Na ação, o Ministério Público pediu que a profissional fosse proibida de diagnosticar patologias oculares, prescrever medicamentos e praticar atos típicos da oftalmologia, além de restringir sua atuação ao chamado “ato visual”.

Em 1ª instância, o juízo julgou improcedentes os pedidos. A magistrada entendeu que a jurisprudência do TJ/SC já reconhecia a legalidade da atuação de optometristas habilitados, inclusive para realização de exames de acuidade visual e prescrição de lentes corretivas, desde que não atuem no tratamento de doenças oculares.

Ao manter a sentença, o TJ/SC considerou que os decretos 20.931/32 e 24.492/34 invocados, que restringem a atividade dos optometristas, não acompanham a realidade atual da profissão e não impedem o exercício da optometria por profissionais com formação superior reconhecida pelo Estado.

O tribunal também destacou que a lei 12.842/13, conhecida como lei do ato médico, teve vetado dispositivo que previa como atividade privativa de médicos a prescrição de órteses e próteses oftalmológicas.

STJ libera optometrista com diploma superior a realizar exame de vista.(Imagem: Magnific)

Inconformado, o MP/SC recorreu ao STJ. O órgão argumentou que os decretos da década de 1930 continuavam vigentes e impediam optometristas de realizar atos privativos de oftalmologistas, como exames de vista e prescrição de lentes.

Em maio de 2021, ministro Francisco Falcão deu provimento ao recurso do parquet. Na decisão, o relator afirmou que a jurisprudência do STJ reconhecia a vigência dos decretos 20.931/32 e 24.492/34 e vedava aos optometristas diagnosticar doenças, prescrever medicamentos ou lentes de grau e realizar exames de vista.

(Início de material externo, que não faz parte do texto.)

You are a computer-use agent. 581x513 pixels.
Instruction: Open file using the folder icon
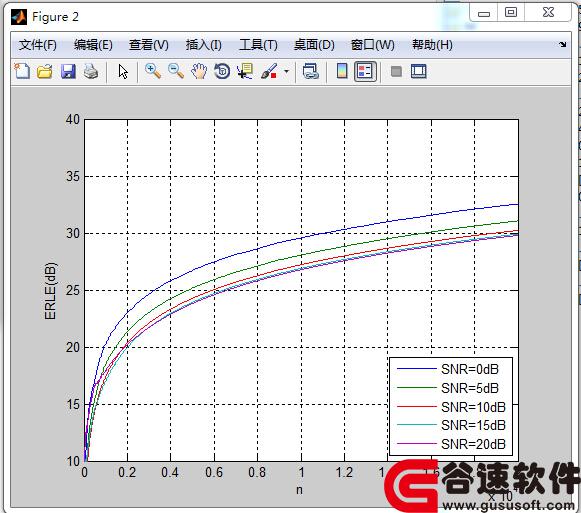point(45,71)
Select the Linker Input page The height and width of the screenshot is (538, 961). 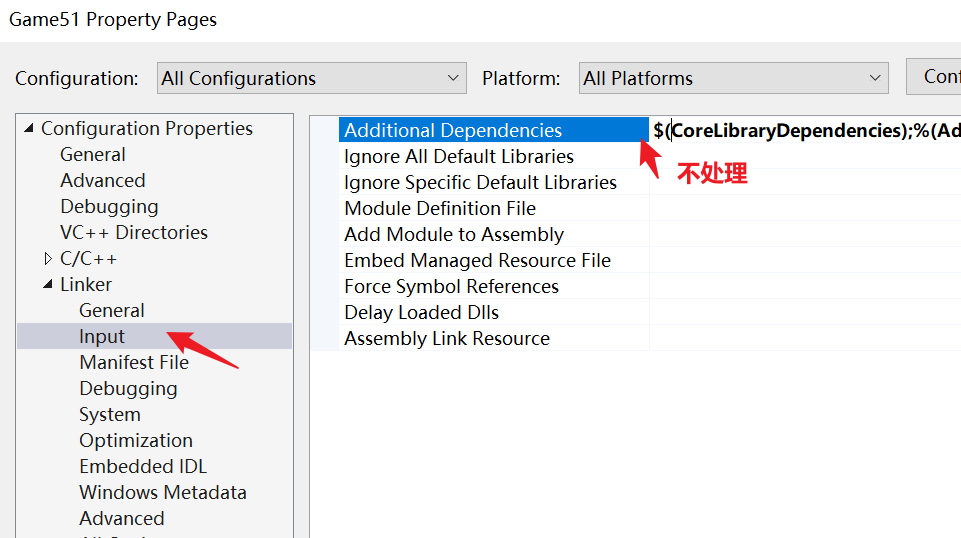102,336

O ministro também citou julgamento da ADPF 131 pelo STF para sustentar a validade das restrições impostas pelos decretos. Com isso, determinou que a optometrista se abstivesse de praticar atos considerados privativos de médicos oftalmologistas.

Posteriormente, porém, o Supremo modulou os efeitos da ADPF para excluir dessas restrições os optometristas com formação superior reconhecida pelo Estado. Com base nessa modulação, a profissional ajuizou ação rescisória no STJ para desconstituir a decisão de 2021.

Voto da relatora

Em sessão nesta quarta-feira, 13, a relatora, ministra Regina Helena Costa, destacou que a ação rescisória é cabível quando o título judicial se funda em interpretação de ato normativo posteriormente reputado inconstitucional pelo STF, em controle concentrado ou difuso, com efeitos erga omnes e vinculantes.

No caso, a ministra observou que o STF, na ADPF 131, modulou os efeitos do julgamento para excluir da abrangência dos decretos 20.931/32 e 24.492/34 os optometristas qualificados por instituição de ensino superior regularmente autorizada e reconhecida pelo Estado.

Comprovada a formação superior da autora e verificada a incompatibilidade da decisão rescindida com a modulação fixada pelo Supremo, a relatora concluiu pela procedência do pedido rescisório.

O entendimento foi acompanhado por unanimidade pelo colegiado.